Multiparentalidade, Desbiologização e Afeto

Multiparentalidade, Desbiologização e Afeto

O Tribunal de Cassação da França proferiu decisão divulgada na mídia recentemente[1], sobre um caso de multiparentalidade materna envolvendo uma questão de transgênero e que conflita com uma tendência mundial de predomínio do afeto sobre quaisquer dogmas e preconceitos.

Em resumo, o casal concebeu a filha pelo método natural no ano de 2014, antes da realização da cirurgia de redesignação sexual. A transição de gênero de uma das mães já havia iniciado em 2011, quando, a que nasceu com o gênero masculino, teve seu registro civil alterado.

A Corte francesa, de forma extremamente retrógrada, entendeu por indeferir o pedido de registro de dupla maternidade e, a despeito do vínculo biológico e afetivo, posicionou-se pela absurda possibilidade de “adoção” pela mãe transgênero.

Enquanto isso, no Brasil, festejamos decisões como a da 2ª Vara de Família de São Carlos/SP, que autorizou o registro de dupla maternidade por casal homoafetivo e que utilizou de fertilização caseira para a concepção[2].   

Esse mesmo entendimento, com predomínio de laços afetivos e do melhor interesse da criança, já foi aplicado pelo Judiciário do Rio Grande do Sul, na Comarca de Caxias, ao enfrentar questão idêntica à francesa – em que além do afeto entre mãe e filho, havia o vínculo biológico – ao permitir que a ex-companheira e a mãe transexual registrassem o filho com a dupla maternidade[3].

Casos como estes não são nenhuma novidade, mas têm recebido destaque na impressa porque estão em consonância com discussões sobre políticas públicas de respeito e inclusão da diversidade cultural baseada em identidade sexual e de gênero.

Sobre o tema da paternidade e maternidade afetivas, houve grande avanço no Brasil com os provimentos do Conselho Nacional de Justiça nº 63 de 2017 e nº 83 de 2019, que possibilitaram a formalização de situações fáticas de evidente e robusta relação afetiva entre pais e filhos, permitindo-se o registro disto mediante procedimento administrativo nos ofícios de registros civis de pessoas naturais.
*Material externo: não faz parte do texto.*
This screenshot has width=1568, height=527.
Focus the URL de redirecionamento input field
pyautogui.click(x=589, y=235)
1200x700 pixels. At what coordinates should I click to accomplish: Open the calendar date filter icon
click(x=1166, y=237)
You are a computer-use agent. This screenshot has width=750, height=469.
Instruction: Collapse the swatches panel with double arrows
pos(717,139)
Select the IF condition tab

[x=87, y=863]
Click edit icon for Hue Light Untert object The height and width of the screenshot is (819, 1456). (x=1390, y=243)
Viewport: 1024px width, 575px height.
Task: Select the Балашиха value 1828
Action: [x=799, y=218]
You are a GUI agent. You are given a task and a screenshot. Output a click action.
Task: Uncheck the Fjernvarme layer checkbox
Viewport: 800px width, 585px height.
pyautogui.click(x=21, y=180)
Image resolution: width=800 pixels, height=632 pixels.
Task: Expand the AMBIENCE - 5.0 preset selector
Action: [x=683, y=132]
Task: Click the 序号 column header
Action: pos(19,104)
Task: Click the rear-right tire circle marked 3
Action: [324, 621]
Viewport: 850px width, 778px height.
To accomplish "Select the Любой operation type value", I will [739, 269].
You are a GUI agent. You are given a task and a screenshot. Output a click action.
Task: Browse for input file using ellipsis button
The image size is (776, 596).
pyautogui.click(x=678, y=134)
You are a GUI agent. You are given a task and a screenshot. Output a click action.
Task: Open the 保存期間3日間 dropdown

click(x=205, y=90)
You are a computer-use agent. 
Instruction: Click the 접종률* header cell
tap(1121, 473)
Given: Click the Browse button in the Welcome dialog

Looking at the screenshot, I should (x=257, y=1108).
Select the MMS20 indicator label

Portanto, a multiparentalidade, desbiologização e preponderância do afeto são temas recorrentes em nosso cotidiano que, como bem lembrado por Zeno Veloso – renomado jurista, falecido em 18/03/2021 por complicações decorrentes de COVID – em conferência realizada nos idos de 1979 na Faculdade de Direito de Minas Gerais já anunciava que a paternidade

[tal qual a maternidade]

só nasce de uma decisão espontânea. Tanto no registro histórico, como no tendencial, a paternidade reside antes no serviço e no amor que na procriação.

Seja no caso francês, em que a biologia foi afastada para dar vez a uma solução técnico-jurídica via reconhecimento do afeto, ou nos casos brasileiros em que a dupla maternidade de casais homoafetivos foi chancelada, é certo que preconceitos devem ser deixados de lado a fim de prestigiar o bem estar e respeito a todos os indivíduos.


[1] Disponível em: https://noticias.uol.com.br//ultimas-noticias/rfi/2020/09/16/justica-francesa-decide-que-mulher-trans-deve-adotar-a-propria-filha-para-ser-reconhecida-como-mae.htm Acesso: 17/09/2020 às 20:01 horas.

[2] Disponível em: https://www.ibdfam.org.br/noticias/7664/No+m%C3%AAs+da+vicibilidade+l%C%A9sbica%2C+casal+registra+com+dupla+maternidade+filho+concebido+por+insemina%C3%A7%C3%A3o+caseira#.X0fXDPv3T1o.linkedin Acesso em: 17/09/2020 às 22:44 horas.